On the other hand, just last month, Kwek Leng Beng, Chairman of City Developments Limited, a leading real estate developer in Singapore, said that buying land in Singapore at today’s prices is “suicidal”. He also forecasted up to 5% drop in property prices over the next year, due to the property curbs by our Government.

When we hear such mixed news, some investors might be undecided on what to do with the excess cash they have. Should they put them into property, shares, or just sit on the side-lines?

Looking at the Urban Redevelopment Authority’s Property Price Index from March 2003 to March 2013, the annualised return for the private residential property was 6.2% per year. During the same period, the Straits Times Index (SGX: ^STI) returned 10.1% per annum, without dividends. The 10-year time period is reflective as we saw an economy crisis and a recover after that. Taking that solely into account, then shares would have produced better bang for our buck than properties.

Stock investors benefit from the business growth as well as the overall economic growth. However, property investors’ wealth grows based mainly on the economic growth and investors are relying on leverage to magnify their returns. Leverage can be a double-edged sword. The property market is also subjected to intervention by the Government, unlike the equity market.

The dividends from shares are also “what-you-see-is-what-you-get” as it is not taxed on the shareholder’s side. For example, if a company declared a 2.0 Singapore cents per share tax-exempt, one-tier dividend. This means that the corporate tax is paid by the company only and the shareholders will receive the full 2.0 Singapore cents of dividends without having to pay any tax.
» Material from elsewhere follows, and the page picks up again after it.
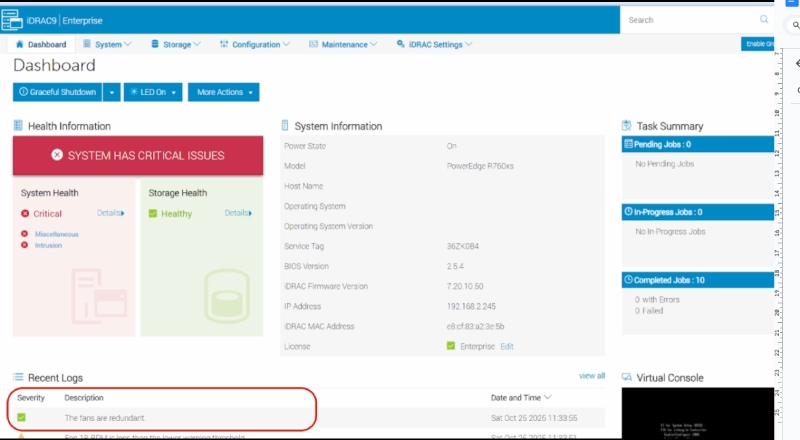Open the Configuration menu
Image resolution: width=800 pixels, height=440 pixels.
click(x=255, y=44)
For properties, the rental obtained will have to be deducted for items such as maintenance and income tax on top of the property tax that the property is liable for.

Shares are more also liquid than properties, which means that we can exit our positions more easily.  You can sell off your shares one lot at a time, but you can’t sell your property off brick by brick.

For those who really want to partake in the property market, but may not have a million dollars sitting around, you can also consider property shares.  These include property companies like City Developments Limited (SGX: C09), Capitaland Limited (SGX: C31), or the various real estate investment trusts listed in SGX.

Investors have to do their due diligence and invest their hard-earned cash prudently. The property prices might go up further or may drop like a brick. No one can predict it. However, we can protect ourselves by investing in knowledge and arming ourselves with information about how to make the right investing decisions. That is our goal here at The Motley Fool Singapore – to help you invest, better.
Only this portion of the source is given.